§ 待完成练习:
(1) 来源提到要用K-近邻估计法计算复杂数据模型中的互信息。请用一到三句话说明这样做的目的。
(2) 请打印来源中从“传播IB ; 信息度量”到“将IB方法推向新的研究阶段。”之间的文字,首尾两处都包括在内。
(3) 来源中该项目的受资助金额是多少?

§ 来源:
传播IB方法的研究

项目来源

国家自然科学基金(NSFC)

项目主持人

叶阳东

项目受资助机构

郑州大学

项目编号

61772475

立项年度

2017

立项时间

未公开

项目级别

国家级

研究期限

未知 / 未知

受资助金额

62.00万元

学科

信息科学-计算机科学-信息安全

学科代码

F-F02-F0206

基金类别

面上项目

关键词

传播IB ; 信息度量 ; 传播机制 ; 分层模型 ; 多源异构数据 ; Propagation Information Bottleneck ; Information Measurement ; Multiple Heterogeneous Data ; Propagation Mechanism ; Hierarchical Model

参与者

姬波;卢红星;朱真峰;娄铮铮;吴云鹏;闫小强;吴宾;胡世哲;时增林

参与机构

郑州大学

项目标书摘要:本项目针对现有IB方法处理多源异构数据存在的局限性,提出传播IB方法,拟解决相关模型确定、传播机制构建、综合平衡参数调整、深度度量函数确定及应用适用性等关键问题。基于多信息和交互信息度量,对传播IB方法相关模型中变量间关系进行建模,构建模式参数确定策略;以因子图结构为核心,构建信息传播机制,使传播IB方法充分考虑异构数据对象的关联性和模式结构的层次性;使用自适应LASSO求解传播IB方法中的综合平衡参数;基于传播IB方法度量复杂数据的层次模型,用K-近邻估计法计算复杂数据模型中各层间、各层与相关变量间的互信息,提高深度度量方法的鲁棒性;开展隐藏信息分析、多传感器监控以及信息推荐的应用研究,力图发现传播IB方法所适用问题的特征及规律。该项目在传播机制、复杂数据模型度量方面的研究是原创性的,对多源异构数据处理的研究将进一步拓展IB方法的应用范围。项目的相关研究力图将IB方法推向新的研究阶段。

§ 数据摘录:
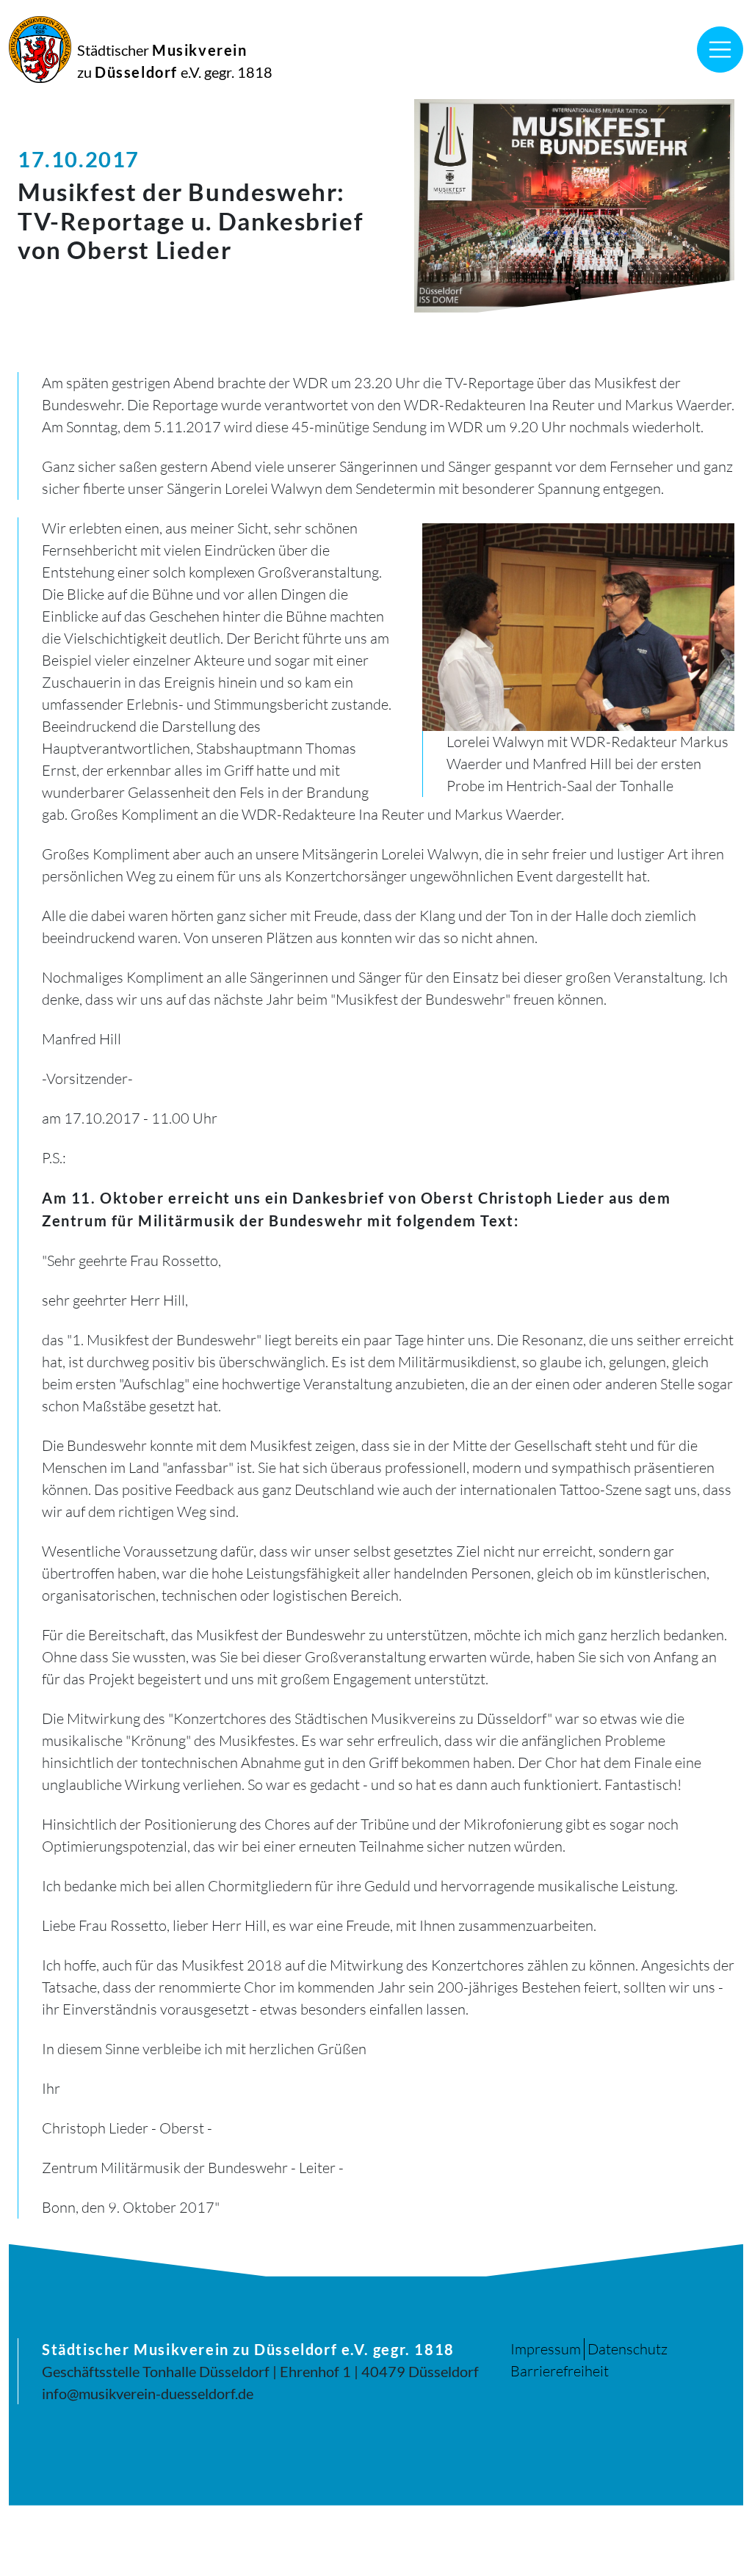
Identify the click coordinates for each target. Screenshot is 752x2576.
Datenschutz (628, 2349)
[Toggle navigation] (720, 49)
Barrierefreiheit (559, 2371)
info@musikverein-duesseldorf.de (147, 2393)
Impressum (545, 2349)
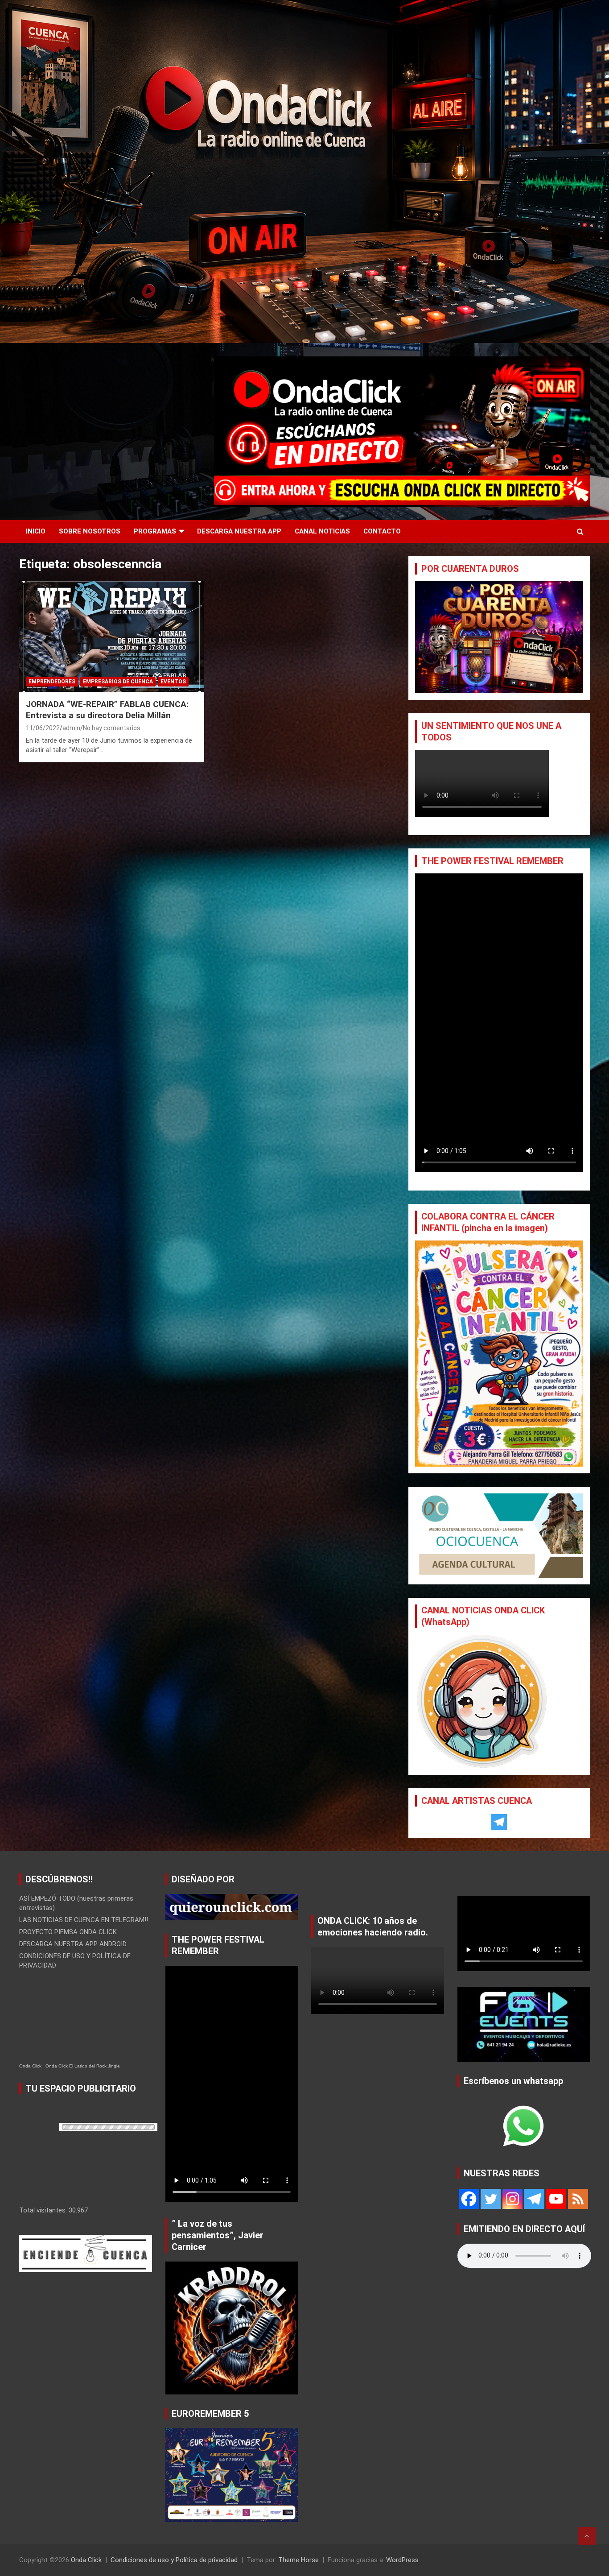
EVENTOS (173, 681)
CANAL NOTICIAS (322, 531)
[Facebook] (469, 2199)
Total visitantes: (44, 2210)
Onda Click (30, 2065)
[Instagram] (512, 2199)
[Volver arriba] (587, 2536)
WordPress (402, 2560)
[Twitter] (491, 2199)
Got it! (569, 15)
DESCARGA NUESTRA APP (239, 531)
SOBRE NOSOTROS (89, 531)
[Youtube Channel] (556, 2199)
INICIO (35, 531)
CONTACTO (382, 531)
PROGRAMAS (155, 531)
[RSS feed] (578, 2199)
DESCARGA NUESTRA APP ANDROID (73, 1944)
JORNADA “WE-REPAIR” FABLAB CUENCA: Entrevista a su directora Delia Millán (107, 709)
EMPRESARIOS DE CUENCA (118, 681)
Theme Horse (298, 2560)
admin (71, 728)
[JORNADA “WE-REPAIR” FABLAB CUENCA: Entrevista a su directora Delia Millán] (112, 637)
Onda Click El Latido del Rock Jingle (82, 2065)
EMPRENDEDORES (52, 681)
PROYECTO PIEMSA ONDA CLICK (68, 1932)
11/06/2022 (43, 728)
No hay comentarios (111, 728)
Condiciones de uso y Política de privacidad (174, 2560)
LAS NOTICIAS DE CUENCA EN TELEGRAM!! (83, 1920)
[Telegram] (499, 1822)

§ 逐题结果:
(1) 依据传播IB方法度量复杂数据的层次模型时,要用K-近邻估计法计算各层之间、各层与相关变量之间的互信息。这样做是为了提高深度度量方法的鲁棒性。

(2)
传播IB ; 信息度量 ; 传播机制 ; 分层模型 ; 多源异构数据 ; Propagation Information Bottleneck ; Information Measurement ; Multiple Heterogeneous Data ; Propagation Mechanism ; Hierarchical Model

参与者

姬波;卢红星;朱真峰;娄铮铮;吴云鹏;闫小强;吴宾;胡世哲;时增林

参与机构

郑州大学

项目标书摘要:本项目针对现有IB方法处理多源异构数据存在的局限性,提出传播IB方法,拟解决相关模型确定、传播机制构建、综合平衡参数调整、深度度量函数确定及应用适用性等关键问题。基于多信息和交互信息度量,对传播IB方法相关模型中变量间关系进行建模,构建模式参数确定策略;以因子图结构为核心,构建信息传播机制,使传播IB方法充分考虑异构数据对象的关联性和模式结构的层次性;使用自适应LASSO求解传播IB方法中的综合平衡参数;基于传播IB方法度量复杂数据的层次模型,用K-近邻估计法计算复杂数据模型中各层间、各层与相关变量间的互信息,提高深度度量方法的鲁棒性;开展隐藏信息分析、多传感器监控以及信息推荐的应用研究,力图发现传播IB方法所适用问题的特征及规律。该项目在传播机制、复杂数据模型度量方面的研究是原创性的,对多源异构数据处理的研究将进一步拓展IB方法的应用范围。项目的相关研究力图将IB方法推向新的研究阶段。

(3) 62.00万元。